Saturday, January 12, 2008

Googling the Dead

By Raanan Geberer
Originally Published in "Smith" Magazine

Like most computer-literate Americans, I find that one of my main activities on the web is looking up (or “Googling”) people I used to know. But when, a few years ago, I Googled one of my old girlfriends, Karen Dollinger, and found an obituary, I was devastated, even though we had never been “in love” per se.
Karen and I met through an ad I placed in the Village Voice back in the late '80s. Karen was a psychiatrist, very impressive to me, and I really got a kick out of the fact that she would consider me, who had a history of childhood emotional problems, suitable material to go out with. She was very heavy, about 250 pounds, and for that reason, men had avoided her for most of her life. But since I’m really attracted to large women, her body was an incredible turn-on. I couldn’t get enough of her, with her gigantic legs, ass and breasts, and sometimes we’d have sex several times in a day.
I would play little verbal games with her:“Karen, could you look at the clock and tell me what time it is?”“Eleven o’clock. Why?”“What do you think we’ll be saying to each other at midnight?”“Oh, please fuck me!”“And what do you think we’ll be saying at one o’clock?”“Oh, PLEASE, fuck me!”

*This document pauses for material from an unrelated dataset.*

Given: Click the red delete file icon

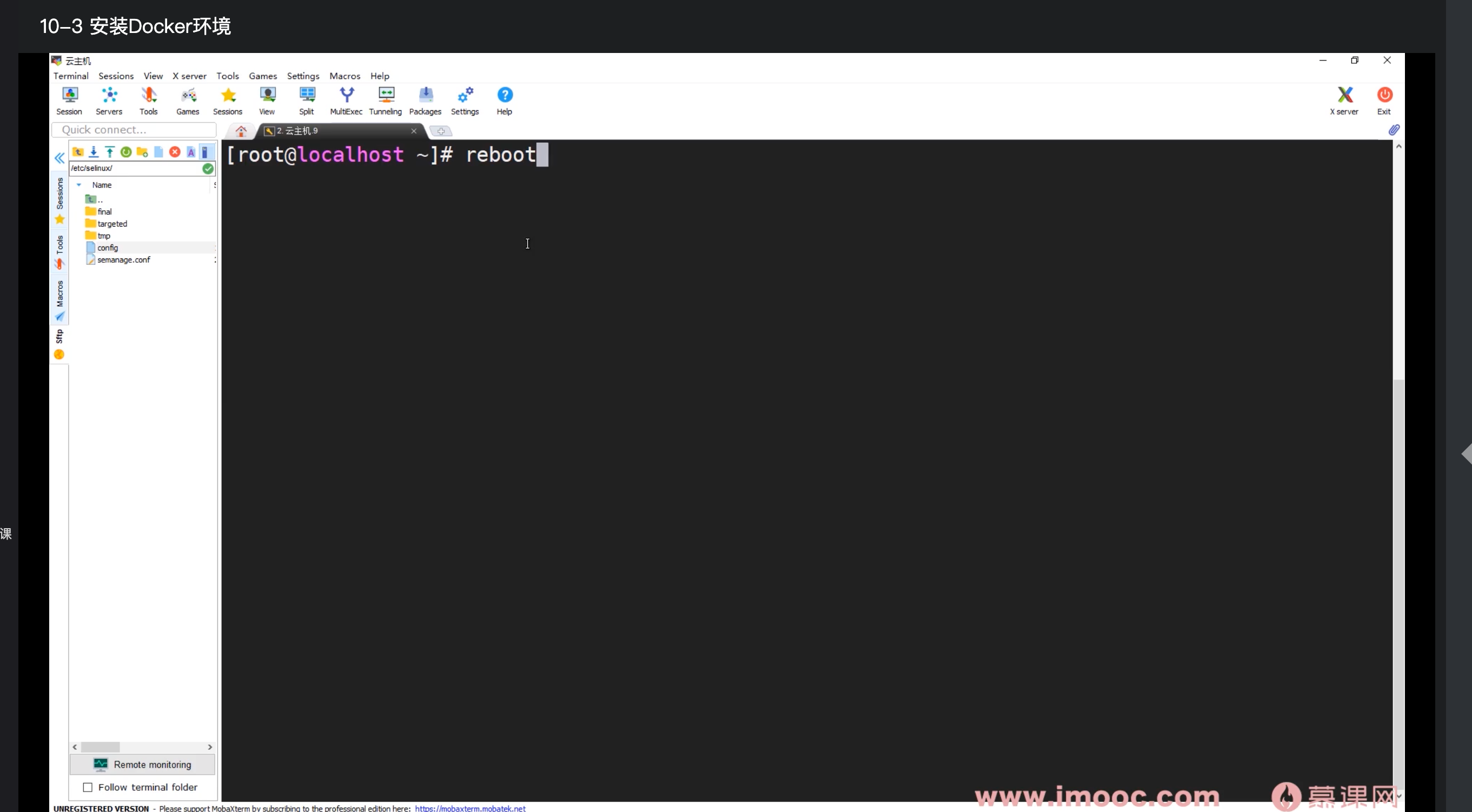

Karen and I had a strange relationship — we spent weekends together, but during the week, it seemed like we hardly knew each other. We had gone to the same state university, but outside of music and films, we didn’t really share each other’s interests. She was really into horses, having ridden from childhood, and owned at least one, which she kept at a friend’s farm upstate (I always suspected she was trying to hide the fact that she came from a fairly wealthy background; for example, she had owned a BMW in college, but claimed she’d gotten the money from an accident settlement).
She shared none of my consuming interest in politics — she never watched the evening news or read the newspaper, and once asked me, “Who’s Al Sharpton?” Although we were both Jewish, it also shocked me that she was so non-religious, she treated even Yom Kippur like it was just another day (she described her family, who I never met, as being “extremely white-bread”). Although I’m far from being Orthodox, I have strong religious and spiritual beliefs, and her total indifference threw me for a loop (at least if she’d told me she was a militant atheist, at least that would have been SOMETHING!)

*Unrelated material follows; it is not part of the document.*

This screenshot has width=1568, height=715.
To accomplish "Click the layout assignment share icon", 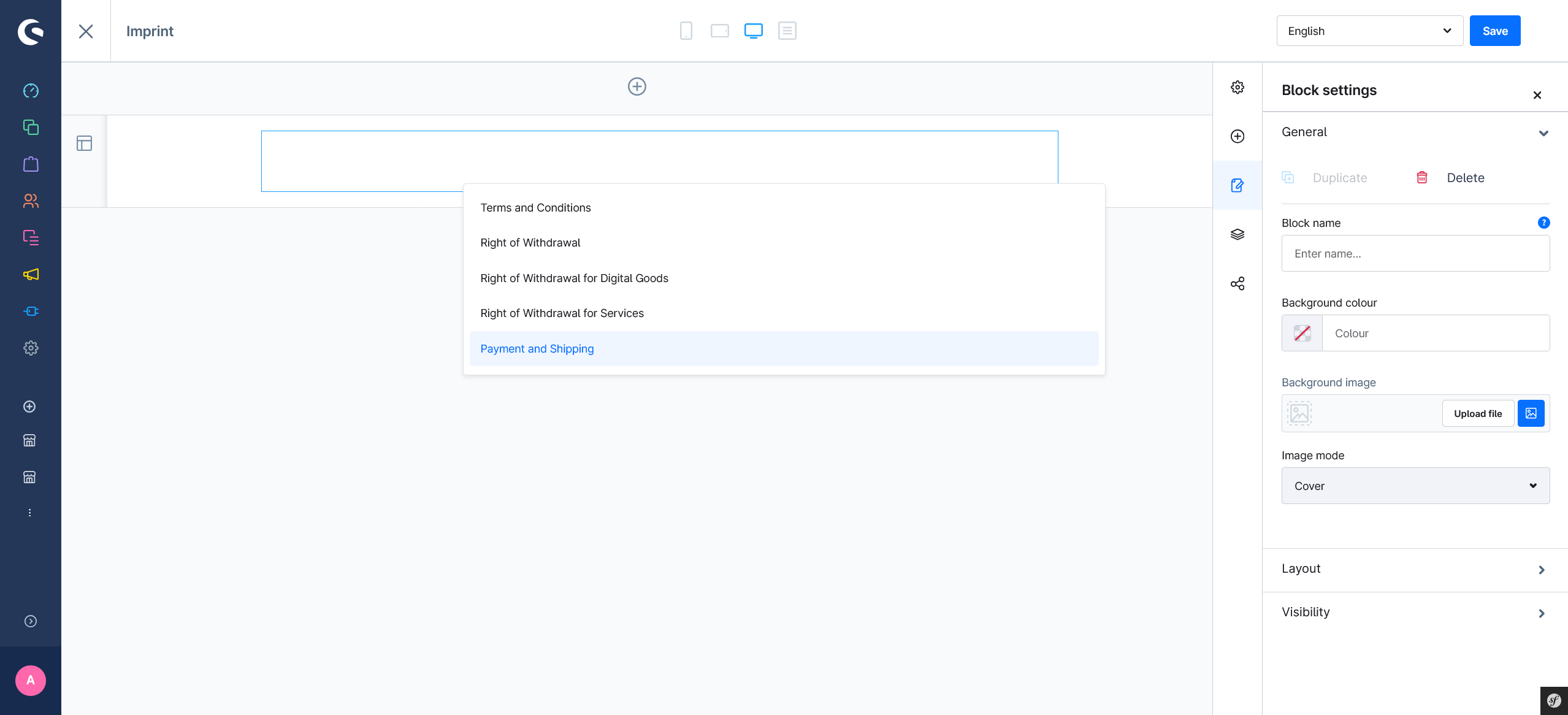I will coord(1237,283).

Still, I respected her intelligence, and I liked her lack of pretense and the fact that we had really intense conversations. I might have turned her off a few times by yelling enthusiastically, in bed, about her “big ass” — to me saying this was merely an intensely sexual turn-on, but to her it was probably a reminder of the insults she’d gotten throughout her life.
Then, there was the matter of my asthma, which was pretty serious back then and which made me cough and wheeze constantly. She thought it was psychosomatic and advised me to return to therapy. She would have been better off telling me to go to a good pulmonary specialist, like the one who finally helped me a few years later.
The relationship lasted about nine months — we both sort of understood, from the very beginning, that it was basically temporary, and that at some point we’d move on to other partners. Still, I assumed that we’d always be friends, and I was shocked when she decided to cut off all contact with me (my leftist friend Bert later said this was proof of how “conventional” she was, since, “middle class-type women, unlike artistic and intellectual types, rarely have stay in touch with their ex-boyfriends”). About a year later, another friend, Dan Dinnerstein, answered a personal ad that she herself had placed, and I was relieved when she dropped him after two dates.
The obit said that she lived up in Putnam County and was married with two children. It didn’t give the cause of death — I wondered whether she had killed herself, since she always used to talk about how depressed she was. She might also have died of a heart attack. She herself had predicted this, since her mother had also died of one in her forties.
At any rate, here’s a shout out to Karen, I wasn’t in love with you, I'm still not in love with you, but I DO feel love for you.
And I hope we’ll meet n the next world.